## Fine-tuning Transformer Models on SmellyCode++ Dataset

In this notebook, we will fine-tune selected transformer models on the task of code smell detection using source code snippets from the `SmellyCode++` dataset. Specifically, we will use the dataset we prepared earlier (`merged_for_training.csv`) and filter it to include only entries originating from `SmellyCode++`.

We will train each model to perform **multi-label classification** on the following code smell categories:

- Long Method
- God Class / Large Class
- Feature Envy
- Data Class
- Clean

The selected models for fine-tuning are:

- **CodeBERT** (`microsoft/codebert-base`)
- **GraphCodeBERT** (`microsoft/graphcodebert-base`)
- **CodeT5** (`Salesforce/codet5-base`)

We will follow the steps below:
1. Load and filter the dataset
2. Tokenize source code
3. Format data for multi-label classification
4. Fine-tune selected transformer models
5. Evaluate and compare model performance

In [1]:
from src.training.data_utils import load_and_prepare_dataset

df, label_cols = load_and_prepare_dataset("../data/processed/merged_for_training.csv")

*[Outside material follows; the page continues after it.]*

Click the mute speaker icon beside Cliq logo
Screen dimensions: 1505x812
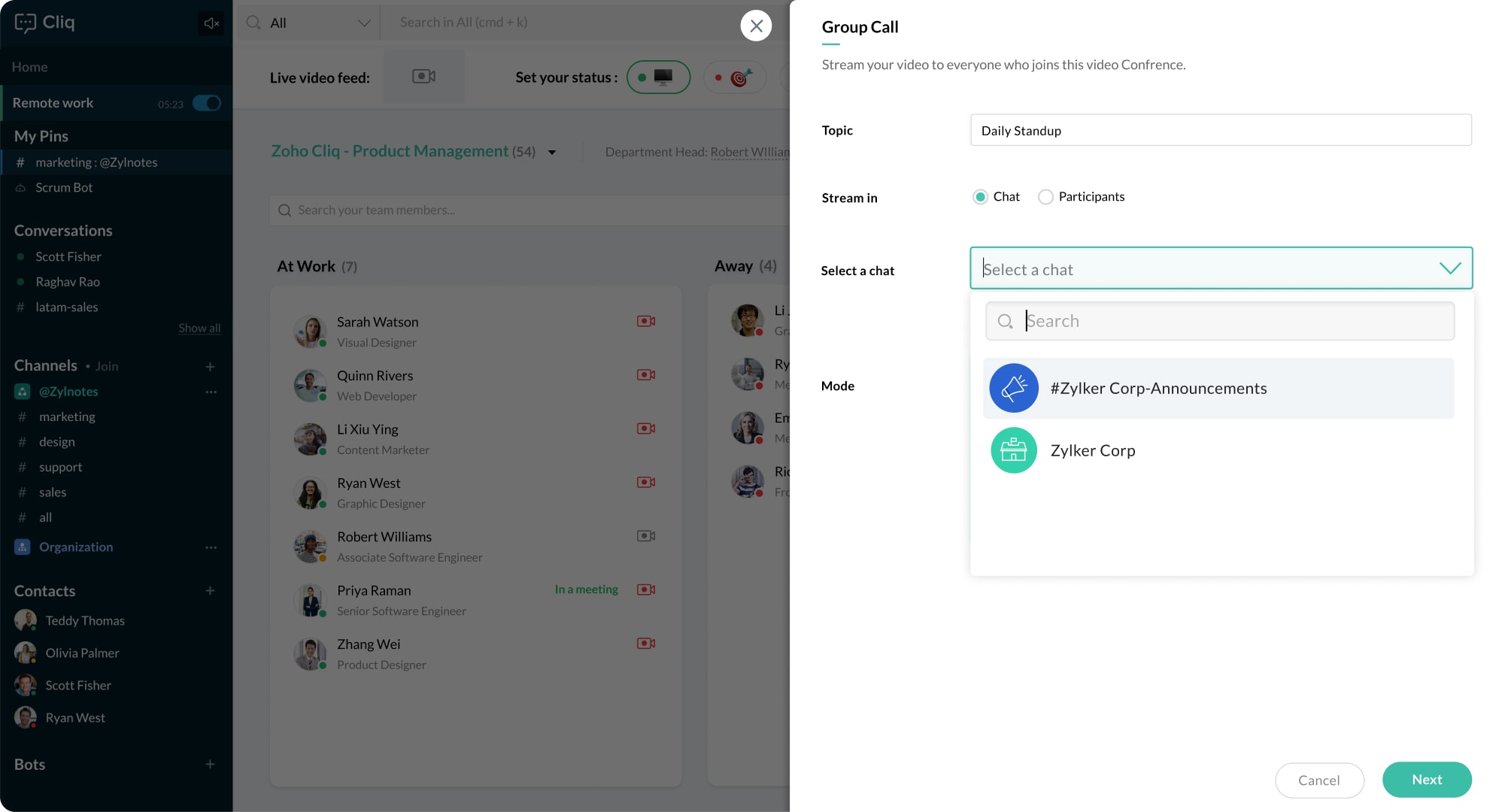click(211, 23)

# Display class distribution
print("Number of samples:", len(df))
print("\nClass distribution:")
print(df[label_cols].sum())

Number of samples: 86043

Class distribution:
Long Method         1252
God/Large Class     3467
Feature Envy        1596
Data Class          2628
Clean              78109
dtype: int64


## Tokenization Strategy

Each of the transformer models requires source code to be tokenized in a specific way, depending on its architecture and tokenizer. We will use the HuggingFace `transformers` library to load the correct tokenizer for each model.

We will use the `Code` column as input text and the five binary smell indicators as targets. As this is a **multi-label classification task**, the targets will be represented as binary vectors (e.g., `[1, 0, 1, 0, 0]`).

The tokenization will:
- truncate long inputs to the model's `max_length`
- pad shorter inputs
- return `input_ids` and `attention_mask` for training

## Fine-tune CodeBERT

In [None]:
from src.training.train_codebert import train_multilabel_transformer

train_multilabel_transformer(
    model_name="microsoft/codebert-base",
    df=df,
    label_cols=["Long Method", "God/Large Class", "Feature Envy", "Data Class", "Clean"],
    output_dir="../models/transformers"
)

## Fine-tune GraphCodeBERT

In [None]:
from src.training.train_codebert import train_multilabel_transformer

train_multilabel_transformer(
    model_name="microsoft/codebert-base",
    df=df,
    label_cols=["Long Method", "God/Large Class", "Feature Envy", "Data Class", "Clean"],
    output_dir="../models/transformers"
)